§ **Description of the task**: Convert the data into a Markdown table with the columns Row and Line, starting with the line that contains "Click the middle-left edge resize handle" and continuing through the end of the data. Number each line in the Row column and leave out any blank lines.

— begin Records to process —

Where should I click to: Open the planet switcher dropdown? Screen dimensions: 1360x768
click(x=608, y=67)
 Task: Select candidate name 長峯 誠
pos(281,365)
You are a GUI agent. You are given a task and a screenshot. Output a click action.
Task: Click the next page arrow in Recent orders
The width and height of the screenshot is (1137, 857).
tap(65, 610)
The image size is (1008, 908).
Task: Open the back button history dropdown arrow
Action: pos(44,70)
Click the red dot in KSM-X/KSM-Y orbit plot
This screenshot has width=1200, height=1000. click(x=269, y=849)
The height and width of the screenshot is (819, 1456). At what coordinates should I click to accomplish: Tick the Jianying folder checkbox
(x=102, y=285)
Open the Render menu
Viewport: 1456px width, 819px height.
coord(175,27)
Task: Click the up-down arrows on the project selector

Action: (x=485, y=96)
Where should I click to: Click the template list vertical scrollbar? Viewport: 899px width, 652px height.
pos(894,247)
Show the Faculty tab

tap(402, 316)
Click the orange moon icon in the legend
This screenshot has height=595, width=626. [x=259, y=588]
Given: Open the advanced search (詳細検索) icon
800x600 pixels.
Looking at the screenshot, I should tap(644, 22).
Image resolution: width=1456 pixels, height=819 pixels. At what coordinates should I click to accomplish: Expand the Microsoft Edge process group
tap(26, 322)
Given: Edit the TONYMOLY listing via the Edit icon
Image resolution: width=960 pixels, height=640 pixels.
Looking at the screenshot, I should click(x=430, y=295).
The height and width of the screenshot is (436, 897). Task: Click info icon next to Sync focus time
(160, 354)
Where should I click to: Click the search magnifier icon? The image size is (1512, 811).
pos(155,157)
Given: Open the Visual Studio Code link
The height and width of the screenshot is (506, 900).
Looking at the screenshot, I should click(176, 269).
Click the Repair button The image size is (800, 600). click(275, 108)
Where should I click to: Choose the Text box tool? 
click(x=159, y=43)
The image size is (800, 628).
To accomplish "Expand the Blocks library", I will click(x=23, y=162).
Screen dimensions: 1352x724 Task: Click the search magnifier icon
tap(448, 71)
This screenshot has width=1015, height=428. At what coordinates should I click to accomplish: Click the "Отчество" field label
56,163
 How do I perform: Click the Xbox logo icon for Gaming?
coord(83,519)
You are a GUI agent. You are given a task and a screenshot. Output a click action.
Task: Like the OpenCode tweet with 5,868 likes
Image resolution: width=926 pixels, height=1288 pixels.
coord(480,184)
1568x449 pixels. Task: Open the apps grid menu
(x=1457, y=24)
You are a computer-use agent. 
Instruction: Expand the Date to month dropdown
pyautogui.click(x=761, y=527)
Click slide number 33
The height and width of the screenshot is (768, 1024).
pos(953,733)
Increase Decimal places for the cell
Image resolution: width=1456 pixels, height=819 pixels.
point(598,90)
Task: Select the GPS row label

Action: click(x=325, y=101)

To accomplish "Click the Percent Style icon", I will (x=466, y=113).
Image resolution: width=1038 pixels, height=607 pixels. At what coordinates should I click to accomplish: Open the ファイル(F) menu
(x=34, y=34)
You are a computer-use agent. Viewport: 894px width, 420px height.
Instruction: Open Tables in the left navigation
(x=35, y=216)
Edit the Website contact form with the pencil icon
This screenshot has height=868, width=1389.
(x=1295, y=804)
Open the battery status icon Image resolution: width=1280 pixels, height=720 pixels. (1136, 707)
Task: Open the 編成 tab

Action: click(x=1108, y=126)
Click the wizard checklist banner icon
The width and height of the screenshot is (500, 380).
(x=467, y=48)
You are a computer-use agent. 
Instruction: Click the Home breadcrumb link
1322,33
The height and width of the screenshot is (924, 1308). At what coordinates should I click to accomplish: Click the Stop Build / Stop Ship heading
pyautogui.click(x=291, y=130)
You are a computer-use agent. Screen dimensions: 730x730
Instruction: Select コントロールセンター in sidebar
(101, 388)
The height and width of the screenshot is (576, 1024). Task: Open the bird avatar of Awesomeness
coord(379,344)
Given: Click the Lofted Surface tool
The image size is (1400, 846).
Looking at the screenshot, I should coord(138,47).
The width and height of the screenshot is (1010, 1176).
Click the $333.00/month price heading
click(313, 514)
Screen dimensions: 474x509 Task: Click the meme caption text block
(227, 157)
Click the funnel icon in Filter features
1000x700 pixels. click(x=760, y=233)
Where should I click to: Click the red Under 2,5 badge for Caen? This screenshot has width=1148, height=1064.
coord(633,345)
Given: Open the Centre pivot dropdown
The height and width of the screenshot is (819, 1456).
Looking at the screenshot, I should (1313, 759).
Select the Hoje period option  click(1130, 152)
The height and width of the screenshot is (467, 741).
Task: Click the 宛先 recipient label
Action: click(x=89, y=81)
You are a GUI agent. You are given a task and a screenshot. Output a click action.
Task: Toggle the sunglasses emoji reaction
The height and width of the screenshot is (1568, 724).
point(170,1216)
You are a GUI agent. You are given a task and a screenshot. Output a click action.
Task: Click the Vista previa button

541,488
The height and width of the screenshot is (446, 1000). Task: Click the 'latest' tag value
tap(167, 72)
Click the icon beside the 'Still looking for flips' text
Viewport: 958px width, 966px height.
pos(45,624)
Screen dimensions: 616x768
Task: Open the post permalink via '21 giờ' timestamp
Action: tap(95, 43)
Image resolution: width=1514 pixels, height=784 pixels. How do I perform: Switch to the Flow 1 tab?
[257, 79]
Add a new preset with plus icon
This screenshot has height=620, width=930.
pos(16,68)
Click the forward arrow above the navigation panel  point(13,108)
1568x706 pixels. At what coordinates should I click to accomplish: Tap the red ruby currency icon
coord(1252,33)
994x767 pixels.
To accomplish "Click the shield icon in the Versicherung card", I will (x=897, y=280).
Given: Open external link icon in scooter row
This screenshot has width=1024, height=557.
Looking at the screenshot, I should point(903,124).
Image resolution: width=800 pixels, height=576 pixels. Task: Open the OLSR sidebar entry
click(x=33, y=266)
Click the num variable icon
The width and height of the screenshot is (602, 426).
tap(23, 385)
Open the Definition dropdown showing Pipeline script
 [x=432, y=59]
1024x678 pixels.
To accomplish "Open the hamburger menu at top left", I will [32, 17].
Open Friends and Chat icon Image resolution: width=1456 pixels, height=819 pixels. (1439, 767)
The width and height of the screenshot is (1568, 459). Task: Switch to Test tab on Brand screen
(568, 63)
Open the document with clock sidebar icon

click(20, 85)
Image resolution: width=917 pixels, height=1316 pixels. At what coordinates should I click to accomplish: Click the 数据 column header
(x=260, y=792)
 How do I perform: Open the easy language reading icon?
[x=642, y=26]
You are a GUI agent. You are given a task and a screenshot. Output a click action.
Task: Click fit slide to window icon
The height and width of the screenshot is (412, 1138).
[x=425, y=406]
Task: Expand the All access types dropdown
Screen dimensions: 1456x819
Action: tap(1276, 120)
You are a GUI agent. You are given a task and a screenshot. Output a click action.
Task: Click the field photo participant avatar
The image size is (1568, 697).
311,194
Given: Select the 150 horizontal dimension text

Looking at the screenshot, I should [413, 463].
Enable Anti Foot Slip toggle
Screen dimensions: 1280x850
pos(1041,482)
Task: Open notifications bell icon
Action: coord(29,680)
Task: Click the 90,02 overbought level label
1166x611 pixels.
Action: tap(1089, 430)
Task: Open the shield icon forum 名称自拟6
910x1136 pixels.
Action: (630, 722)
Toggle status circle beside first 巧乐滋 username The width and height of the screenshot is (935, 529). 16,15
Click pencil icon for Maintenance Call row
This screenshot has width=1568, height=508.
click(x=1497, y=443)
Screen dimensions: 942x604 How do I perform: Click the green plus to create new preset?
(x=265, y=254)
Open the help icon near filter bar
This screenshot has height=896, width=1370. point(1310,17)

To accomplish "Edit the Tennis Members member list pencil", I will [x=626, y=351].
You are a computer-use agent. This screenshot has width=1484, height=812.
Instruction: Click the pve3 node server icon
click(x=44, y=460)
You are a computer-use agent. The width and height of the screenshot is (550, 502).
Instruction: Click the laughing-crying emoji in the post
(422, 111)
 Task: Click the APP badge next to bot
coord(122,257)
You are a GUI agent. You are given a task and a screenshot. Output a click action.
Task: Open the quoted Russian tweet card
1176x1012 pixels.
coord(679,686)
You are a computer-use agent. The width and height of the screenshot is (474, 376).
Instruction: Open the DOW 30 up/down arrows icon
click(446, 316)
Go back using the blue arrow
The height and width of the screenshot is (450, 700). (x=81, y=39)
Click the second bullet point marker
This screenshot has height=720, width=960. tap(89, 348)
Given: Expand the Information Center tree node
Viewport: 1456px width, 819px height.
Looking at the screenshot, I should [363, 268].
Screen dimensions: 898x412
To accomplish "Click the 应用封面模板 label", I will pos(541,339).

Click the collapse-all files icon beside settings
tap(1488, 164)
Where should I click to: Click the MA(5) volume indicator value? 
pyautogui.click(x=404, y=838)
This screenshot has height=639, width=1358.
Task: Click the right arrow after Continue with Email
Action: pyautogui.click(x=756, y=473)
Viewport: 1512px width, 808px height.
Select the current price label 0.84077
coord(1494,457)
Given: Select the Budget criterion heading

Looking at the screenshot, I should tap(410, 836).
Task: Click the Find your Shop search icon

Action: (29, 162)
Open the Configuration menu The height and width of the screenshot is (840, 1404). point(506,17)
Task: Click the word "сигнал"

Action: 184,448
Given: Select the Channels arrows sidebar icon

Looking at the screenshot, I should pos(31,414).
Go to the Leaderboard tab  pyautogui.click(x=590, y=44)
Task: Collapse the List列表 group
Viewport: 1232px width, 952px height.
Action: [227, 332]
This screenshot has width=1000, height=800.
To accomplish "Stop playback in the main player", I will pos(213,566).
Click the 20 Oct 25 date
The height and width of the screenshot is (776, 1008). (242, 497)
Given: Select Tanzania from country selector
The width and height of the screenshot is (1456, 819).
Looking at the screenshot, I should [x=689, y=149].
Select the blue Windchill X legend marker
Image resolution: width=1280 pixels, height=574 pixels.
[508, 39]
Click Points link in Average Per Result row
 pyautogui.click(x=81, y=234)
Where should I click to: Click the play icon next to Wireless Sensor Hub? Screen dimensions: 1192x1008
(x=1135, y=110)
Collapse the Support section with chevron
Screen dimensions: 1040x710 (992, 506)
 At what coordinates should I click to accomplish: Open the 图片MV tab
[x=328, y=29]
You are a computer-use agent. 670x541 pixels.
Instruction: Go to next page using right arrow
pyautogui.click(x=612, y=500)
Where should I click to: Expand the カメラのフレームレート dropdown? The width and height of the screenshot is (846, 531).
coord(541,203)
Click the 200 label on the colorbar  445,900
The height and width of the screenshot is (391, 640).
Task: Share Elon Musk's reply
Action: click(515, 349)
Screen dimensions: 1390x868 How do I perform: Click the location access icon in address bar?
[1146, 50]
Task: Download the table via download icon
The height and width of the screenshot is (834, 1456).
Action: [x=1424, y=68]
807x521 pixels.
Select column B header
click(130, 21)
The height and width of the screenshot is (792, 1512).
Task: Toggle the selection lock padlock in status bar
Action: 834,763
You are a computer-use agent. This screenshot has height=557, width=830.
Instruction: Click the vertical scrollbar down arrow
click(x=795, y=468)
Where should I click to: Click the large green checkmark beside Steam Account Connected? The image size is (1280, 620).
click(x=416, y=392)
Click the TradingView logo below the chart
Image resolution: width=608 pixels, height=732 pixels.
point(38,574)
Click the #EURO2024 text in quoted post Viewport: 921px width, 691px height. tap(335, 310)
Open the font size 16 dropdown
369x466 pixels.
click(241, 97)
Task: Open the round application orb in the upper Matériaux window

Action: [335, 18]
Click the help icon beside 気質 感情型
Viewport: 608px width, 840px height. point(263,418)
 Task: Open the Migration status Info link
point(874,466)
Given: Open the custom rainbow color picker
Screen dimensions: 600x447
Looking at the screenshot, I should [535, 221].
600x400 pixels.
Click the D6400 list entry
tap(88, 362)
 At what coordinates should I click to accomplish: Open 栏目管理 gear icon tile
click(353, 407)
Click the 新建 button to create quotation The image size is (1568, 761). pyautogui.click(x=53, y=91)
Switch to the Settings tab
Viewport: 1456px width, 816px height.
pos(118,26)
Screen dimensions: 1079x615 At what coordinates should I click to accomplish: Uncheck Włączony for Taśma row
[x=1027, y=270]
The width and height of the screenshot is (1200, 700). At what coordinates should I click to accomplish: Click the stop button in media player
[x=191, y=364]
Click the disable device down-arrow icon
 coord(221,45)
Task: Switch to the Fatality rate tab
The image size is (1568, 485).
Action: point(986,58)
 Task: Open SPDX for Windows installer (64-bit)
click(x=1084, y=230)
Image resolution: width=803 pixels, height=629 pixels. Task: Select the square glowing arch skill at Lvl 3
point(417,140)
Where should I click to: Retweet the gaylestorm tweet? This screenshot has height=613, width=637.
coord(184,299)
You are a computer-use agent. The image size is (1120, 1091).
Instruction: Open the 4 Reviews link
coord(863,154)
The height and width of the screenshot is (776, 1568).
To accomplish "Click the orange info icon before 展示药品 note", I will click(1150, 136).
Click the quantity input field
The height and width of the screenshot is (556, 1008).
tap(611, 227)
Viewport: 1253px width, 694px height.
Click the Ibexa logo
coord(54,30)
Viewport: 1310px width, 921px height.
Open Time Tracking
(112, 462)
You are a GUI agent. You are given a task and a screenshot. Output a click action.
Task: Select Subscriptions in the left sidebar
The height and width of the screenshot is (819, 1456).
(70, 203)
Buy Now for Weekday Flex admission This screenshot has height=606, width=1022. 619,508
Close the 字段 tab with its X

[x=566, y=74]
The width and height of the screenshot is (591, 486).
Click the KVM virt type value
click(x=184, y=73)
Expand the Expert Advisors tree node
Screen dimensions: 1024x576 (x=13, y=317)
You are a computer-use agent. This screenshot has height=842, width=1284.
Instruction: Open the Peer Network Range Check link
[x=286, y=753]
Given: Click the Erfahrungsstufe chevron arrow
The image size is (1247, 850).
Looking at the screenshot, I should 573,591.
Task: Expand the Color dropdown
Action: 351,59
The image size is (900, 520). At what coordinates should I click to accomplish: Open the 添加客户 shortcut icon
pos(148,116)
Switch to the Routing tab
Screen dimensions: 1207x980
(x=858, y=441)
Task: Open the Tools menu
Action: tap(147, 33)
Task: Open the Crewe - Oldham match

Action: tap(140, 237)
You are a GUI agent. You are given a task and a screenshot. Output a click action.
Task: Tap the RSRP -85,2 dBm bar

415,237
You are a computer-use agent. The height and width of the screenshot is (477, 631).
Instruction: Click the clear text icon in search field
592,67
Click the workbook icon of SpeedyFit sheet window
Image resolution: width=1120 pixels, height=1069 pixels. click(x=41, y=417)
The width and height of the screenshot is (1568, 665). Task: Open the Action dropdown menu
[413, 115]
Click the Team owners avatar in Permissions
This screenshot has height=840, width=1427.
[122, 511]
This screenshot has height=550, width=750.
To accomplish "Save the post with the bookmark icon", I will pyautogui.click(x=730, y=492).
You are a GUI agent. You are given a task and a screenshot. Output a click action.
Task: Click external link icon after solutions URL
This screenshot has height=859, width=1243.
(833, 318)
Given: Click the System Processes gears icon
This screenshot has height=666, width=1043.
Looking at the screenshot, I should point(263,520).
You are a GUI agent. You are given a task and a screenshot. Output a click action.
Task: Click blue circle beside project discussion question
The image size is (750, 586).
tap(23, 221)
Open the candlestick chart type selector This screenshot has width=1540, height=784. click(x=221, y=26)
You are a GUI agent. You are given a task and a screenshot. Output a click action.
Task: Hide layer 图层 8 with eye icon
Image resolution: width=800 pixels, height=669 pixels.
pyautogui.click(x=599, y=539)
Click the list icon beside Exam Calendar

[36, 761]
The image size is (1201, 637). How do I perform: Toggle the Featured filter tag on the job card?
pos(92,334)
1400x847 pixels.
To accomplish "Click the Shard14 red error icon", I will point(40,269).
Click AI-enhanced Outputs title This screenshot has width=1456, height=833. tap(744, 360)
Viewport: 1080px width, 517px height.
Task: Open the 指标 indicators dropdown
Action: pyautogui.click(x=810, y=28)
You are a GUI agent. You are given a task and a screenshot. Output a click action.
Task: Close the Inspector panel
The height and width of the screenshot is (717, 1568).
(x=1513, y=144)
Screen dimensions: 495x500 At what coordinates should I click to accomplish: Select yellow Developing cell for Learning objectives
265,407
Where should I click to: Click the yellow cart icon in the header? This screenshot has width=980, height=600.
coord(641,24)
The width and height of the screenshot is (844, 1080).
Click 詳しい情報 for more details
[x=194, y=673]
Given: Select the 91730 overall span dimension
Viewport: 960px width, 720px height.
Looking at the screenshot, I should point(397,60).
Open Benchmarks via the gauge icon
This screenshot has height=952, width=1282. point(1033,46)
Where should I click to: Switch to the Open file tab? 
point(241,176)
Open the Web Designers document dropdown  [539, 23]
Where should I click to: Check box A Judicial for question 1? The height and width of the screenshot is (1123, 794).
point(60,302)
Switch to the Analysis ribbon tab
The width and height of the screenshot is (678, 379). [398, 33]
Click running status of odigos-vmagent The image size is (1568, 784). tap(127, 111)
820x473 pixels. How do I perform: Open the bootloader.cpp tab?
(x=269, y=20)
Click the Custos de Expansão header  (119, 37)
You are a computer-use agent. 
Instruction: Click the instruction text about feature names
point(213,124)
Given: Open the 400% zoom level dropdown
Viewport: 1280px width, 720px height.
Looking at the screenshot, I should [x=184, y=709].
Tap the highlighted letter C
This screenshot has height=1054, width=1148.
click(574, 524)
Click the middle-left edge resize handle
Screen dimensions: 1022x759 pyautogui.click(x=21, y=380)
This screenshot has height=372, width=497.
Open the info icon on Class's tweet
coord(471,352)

— end Records to process —

§ **In response**:
| Row | Line |
|---|---|
| 1 | Click the middle-left edge resize handle |
| 2 | Screen dimensions: 1022x759 pyautogui.click(x=21, y=380) |
| 3 | This screenshot has height=372, width=497. |
| 4 | Open the info icon on Class's tweet |
| 5 | coord(471,352) |